Para conseguirlo en los pacientes ancianos deberemos aplicar la valoración geriátrica y así establecer un plan de cuidados individualizado por parte de un equipo multidisciplinar, incluyendo no sólo al paciente sino a su entorno (familia, cuidadores), permitiendo el seguimiento y la toma de decisiones ante las distintas circunstancias que se presenten.

Síntomas:

El control de síntomas es uno de los elementos clave de los cuidados paliativos.

Síntomas más frecuentes:
Esfera somática: dolor, disnea, anorexia, inmovilidad, estreñimiento, confusión
Esfera emotiva: depresión, miedo, ansiedad.
Sociales: pérdida de estatus social, cambio del papel que juega en su familial, miedo a la dependencia

Los síntomas más frecuentes son la anorexia y astenia. El dolor, la disnea y dependencia los más importantes y temidos por el enfermo. Y la confusión y la incontinencia los más estresantes para los cuidadores.

Dolor:

Su valoración (utilización de escalas) no difiere del realizado en personas jóvenes; pero a veces es difícil realizarlo por presentarse de forma menos llamativa y/o atípicamente, como confusión, agitación. Complicándose además en pacientes con deterioro cognitivo previo, trastornos sensitivos, comorbilidad, ayudado por la autopercepción de que presentar dolor es una consecuencia del envejecimiento.

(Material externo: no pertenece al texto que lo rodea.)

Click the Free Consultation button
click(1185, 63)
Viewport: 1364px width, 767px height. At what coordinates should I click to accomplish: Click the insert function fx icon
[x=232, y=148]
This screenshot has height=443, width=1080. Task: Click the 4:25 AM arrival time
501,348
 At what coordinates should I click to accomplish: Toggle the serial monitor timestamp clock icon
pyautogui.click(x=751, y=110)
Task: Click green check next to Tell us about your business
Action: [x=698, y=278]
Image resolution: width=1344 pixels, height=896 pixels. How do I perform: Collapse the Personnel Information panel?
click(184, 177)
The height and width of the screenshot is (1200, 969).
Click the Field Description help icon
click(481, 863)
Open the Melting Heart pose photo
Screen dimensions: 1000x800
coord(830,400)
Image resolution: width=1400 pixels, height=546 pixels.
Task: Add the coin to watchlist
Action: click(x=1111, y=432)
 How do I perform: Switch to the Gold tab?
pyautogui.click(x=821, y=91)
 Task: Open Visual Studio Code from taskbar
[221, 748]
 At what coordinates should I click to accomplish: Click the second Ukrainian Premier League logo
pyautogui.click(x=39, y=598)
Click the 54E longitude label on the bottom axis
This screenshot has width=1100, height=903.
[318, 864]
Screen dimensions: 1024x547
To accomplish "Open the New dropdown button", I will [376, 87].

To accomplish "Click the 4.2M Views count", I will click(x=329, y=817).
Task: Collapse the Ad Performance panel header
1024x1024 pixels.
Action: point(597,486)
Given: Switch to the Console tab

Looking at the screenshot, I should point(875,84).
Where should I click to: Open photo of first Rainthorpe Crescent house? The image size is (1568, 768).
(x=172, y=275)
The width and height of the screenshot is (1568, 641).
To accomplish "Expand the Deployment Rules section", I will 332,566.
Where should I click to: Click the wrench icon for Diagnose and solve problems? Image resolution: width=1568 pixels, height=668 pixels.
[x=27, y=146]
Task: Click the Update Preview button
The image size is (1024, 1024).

Su tratamiento tampoco difiere de los jóvenes, utilizar la dosificación necesaria así como los coadyuvantes precisos y no quedarse en infradosis. En los pacientes ancianos hay que tener una mayor vigilancia en la utilización de fentanilo y metadona, lo que no impide su utilización si son necesarios.

Síndrome confusional agudo:

Ocurre en el 85% de los pacientes con neoplasia avanzada. A veces es difícil de diferenciar, pero es una de las presentaciones habituales de enfermedad o exacerbaciones de la misma, debemos estar atentos a su presentación e intentar tratar la causa siempre que sea posible y lo más precozmente o si no lo es ajustar el tratamiento sintomático (neurolépticos). Hay que tener en cuenta que es uno de los síntomas que más perturban a los familiares.

Disnea:

Su presencia es más frecuente que en los jóvenes. Su tratamiento no difiere de ellos.

Depresión:

Muy difícil de detectar en este grupo poblacional, hay que tener en cuenta esta patología para poder diagnosticarla y no atribuirla a otras causas ni al envejecimiento la sintomatología que se presenta. El tratamiento y abordaje no difiere de la población joven.

Deterioro funcional:

Una de las grandes preocupaciones de esta población incluso más que la propia muerte. Se deben instaurar todas las medidas necesarias para disminuir la incidencia de este gran problema manteniendo siempre el grado máximo de independencia posible, adecuando nuestras actuaciones tanto diagnósticas como terapéuticas en este sentido. Hay que tener en cuenta que a la hora de producirse deterioro, no sólo influye la enfermedad sino el manejo que empleemos, por lo que debemos adecuar las actuaciones que realicemos a las características que hemos comentado de los pacientes ancianos para intentar minimizar las consecuencias negativas de nuestras intervenciones.